La recherche mise en œuvre a permis, chez des souris exposées à des fibres minérales, l’obtention de mésothéliomes dont les caractéristiques physio-pathologiques sont très semblables à celles observées dans le MH. Il s’agissait d’animaux, soit wildtype, soit posédant une mutation hémizygote constitutive sur un, ou plusieurs, gène(s) suppresseur(s) de tumeur (GST).

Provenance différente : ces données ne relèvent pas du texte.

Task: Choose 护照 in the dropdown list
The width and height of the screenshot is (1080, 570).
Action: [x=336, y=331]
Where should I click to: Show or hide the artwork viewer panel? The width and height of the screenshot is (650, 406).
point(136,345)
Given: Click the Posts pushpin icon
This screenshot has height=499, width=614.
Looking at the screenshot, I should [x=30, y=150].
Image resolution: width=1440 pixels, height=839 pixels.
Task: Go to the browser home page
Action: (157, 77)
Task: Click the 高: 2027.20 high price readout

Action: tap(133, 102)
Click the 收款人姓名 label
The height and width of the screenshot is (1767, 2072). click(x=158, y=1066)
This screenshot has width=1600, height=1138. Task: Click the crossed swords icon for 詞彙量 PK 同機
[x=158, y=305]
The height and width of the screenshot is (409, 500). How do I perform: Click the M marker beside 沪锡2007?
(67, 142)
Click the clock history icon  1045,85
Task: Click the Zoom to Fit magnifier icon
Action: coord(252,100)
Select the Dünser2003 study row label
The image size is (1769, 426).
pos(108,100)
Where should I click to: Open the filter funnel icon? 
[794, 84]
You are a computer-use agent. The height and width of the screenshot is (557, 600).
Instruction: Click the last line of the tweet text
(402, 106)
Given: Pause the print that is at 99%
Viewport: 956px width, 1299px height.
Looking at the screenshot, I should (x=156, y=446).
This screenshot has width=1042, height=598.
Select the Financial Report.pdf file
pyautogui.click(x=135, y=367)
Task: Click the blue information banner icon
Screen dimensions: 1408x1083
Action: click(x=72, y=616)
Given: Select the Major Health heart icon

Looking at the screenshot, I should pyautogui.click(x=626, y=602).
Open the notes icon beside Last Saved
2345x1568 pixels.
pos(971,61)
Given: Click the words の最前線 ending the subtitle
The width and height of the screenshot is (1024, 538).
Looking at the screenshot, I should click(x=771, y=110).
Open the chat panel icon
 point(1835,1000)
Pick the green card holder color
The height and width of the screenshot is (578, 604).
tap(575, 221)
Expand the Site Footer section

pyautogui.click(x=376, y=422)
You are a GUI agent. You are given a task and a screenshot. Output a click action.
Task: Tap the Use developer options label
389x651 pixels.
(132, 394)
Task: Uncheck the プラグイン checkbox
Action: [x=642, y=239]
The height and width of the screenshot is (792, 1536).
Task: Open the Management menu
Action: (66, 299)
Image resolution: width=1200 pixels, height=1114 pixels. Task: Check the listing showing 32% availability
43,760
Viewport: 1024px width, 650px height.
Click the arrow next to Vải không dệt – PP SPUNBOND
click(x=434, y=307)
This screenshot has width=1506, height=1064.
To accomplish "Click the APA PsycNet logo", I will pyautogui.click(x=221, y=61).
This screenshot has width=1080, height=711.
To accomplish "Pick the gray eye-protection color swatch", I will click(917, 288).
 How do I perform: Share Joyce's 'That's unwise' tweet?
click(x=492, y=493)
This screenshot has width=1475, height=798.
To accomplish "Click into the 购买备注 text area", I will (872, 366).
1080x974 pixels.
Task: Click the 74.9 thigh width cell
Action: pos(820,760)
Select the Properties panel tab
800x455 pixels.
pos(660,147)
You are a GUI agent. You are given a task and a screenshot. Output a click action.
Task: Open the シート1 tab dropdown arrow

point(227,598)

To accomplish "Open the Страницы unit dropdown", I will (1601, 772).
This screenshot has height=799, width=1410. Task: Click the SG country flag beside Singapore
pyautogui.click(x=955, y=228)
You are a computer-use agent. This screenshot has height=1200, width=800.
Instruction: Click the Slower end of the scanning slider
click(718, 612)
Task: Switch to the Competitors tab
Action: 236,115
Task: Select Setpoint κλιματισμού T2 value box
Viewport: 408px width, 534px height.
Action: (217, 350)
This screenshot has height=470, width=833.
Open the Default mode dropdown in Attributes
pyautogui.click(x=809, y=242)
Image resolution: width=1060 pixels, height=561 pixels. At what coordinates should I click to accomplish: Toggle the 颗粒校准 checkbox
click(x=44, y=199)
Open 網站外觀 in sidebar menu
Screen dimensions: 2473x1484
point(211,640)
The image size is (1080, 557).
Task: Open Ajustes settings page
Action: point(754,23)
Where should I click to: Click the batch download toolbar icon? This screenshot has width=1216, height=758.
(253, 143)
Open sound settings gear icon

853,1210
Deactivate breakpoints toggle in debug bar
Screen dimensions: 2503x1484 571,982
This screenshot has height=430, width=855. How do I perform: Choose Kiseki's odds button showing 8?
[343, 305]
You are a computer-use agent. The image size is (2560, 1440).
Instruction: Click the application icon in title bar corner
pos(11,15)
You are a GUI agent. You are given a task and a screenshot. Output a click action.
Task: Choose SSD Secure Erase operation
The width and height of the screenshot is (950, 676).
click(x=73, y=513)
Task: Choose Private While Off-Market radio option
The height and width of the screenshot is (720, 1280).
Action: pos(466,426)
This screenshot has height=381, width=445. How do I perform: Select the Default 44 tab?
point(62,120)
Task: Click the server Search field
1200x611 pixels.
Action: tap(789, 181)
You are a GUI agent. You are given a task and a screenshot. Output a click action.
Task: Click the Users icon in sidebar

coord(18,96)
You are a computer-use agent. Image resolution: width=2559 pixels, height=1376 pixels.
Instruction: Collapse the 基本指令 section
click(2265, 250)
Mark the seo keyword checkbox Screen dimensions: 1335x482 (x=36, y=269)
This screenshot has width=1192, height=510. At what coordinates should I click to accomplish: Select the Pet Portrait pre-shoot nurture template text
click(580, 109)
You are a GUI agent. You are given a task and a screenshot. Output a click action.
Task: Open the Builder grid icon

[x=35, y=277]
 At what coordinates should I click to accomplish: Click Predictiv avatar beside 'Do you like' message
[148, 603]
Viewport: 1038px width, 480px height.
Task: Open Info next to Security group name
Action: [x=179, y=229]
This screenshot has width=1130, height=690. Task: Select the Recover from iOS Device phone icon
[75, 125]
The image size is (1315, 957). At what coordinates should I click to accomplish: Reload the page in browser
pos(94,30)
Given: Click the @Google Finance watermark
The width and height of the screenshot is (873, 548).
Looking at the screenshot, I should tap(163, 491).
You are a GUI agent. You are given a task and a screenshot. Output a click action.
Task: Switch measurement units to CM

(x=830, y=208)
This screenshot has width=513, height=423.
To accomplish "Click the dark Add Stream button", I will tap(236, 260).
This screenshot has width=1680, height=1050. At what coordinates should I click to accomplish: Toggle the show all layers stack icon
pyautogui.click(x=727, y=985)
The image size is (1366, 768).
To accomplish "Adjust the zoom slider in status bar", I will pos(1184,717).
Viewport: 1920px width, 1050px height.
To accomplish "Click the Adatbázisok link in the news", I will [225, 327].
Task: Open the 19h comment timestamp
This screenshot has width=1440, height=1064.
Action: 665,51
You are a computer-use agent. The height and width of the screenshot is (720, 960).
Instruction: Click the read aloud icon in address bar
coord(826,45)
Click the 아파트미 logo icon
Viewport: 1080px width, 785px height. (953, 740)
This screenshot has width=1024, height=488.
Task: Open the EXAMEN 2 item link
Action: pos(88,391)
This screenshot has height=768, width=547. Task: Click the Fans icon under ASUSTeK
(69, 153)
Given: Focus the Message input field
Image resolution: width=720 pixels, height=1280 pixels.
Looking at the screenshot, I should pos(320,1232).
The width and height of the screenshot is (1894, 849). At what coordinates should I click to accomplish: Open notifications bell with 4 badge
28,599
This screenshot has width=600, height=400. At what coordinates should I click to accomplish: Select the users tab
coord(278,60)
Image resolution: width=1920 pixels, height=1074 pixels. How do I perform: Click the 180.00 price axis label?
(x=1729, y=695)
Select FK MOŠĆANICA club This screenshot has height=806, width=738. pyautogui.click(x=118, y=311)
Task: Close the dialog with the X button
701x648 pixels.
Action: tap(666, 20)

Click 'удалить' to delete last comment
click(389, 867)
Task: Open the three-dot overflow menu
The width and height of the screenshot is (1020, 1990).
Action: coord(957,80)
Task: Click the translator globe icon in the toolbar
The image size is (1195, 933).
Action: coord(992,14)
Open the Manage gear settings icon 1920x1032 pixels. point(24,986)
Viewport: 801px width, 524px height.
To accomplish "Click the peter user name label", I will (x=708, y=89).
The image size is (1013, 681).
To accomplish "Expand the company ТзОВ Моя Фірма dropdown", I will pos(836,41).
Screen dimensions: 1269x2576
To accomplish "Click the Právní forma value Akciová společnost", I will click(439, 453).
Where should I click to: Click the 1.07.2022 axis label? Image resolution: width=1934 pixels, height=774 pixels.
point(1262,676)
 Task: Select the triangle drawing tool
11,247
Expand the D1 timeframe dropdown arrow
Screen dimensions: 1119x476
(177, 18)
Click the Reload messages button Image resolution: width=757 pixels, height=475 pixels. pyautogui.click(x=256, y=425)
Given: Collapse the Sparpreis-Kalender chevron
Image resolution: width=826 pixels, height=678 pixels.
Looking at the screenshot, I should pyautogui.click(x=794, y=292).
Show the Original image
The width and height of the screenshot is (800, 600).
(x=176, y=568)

La mise en culture des cellules tumorales a permis d’effectuer des études comparatives, en CGHa (array-comparative genomic hybridization ; programme CIT de la LNCC) ; par séquençage du gène, et par analyse de l’expression protéique des cellules de mésothéliomes murin et humain. Des altérations chromosomiques semblables, en particulier des délétions récurrentes, ainsi que des mutations sur des GST, ont été mises en évidence, à la fois chez l’Homme et chez la souris. Cependant, des différences ont pu être répertoriées, qui nous font rechercher si les sites différentiels consistueraient des régions de susceptibilité chez l’Homme.
Les recherches actuelles portent d’une part sur l’analyse transcriptomique de l’expression génique, des cellules tumorales humaines et murines, ainsi que sur l’exploitation des résultats de CGHa, afin d’identifier des gènes d’intérêt dans le mésothéliome, susceptibles de jouer un rôle important dans le développement de cette tumeur.
Sur le plan physio-pathologique, nous nous intéressons à la résistance des cellules de MH à l’anoïkis (apoptose par perte d’ancrage).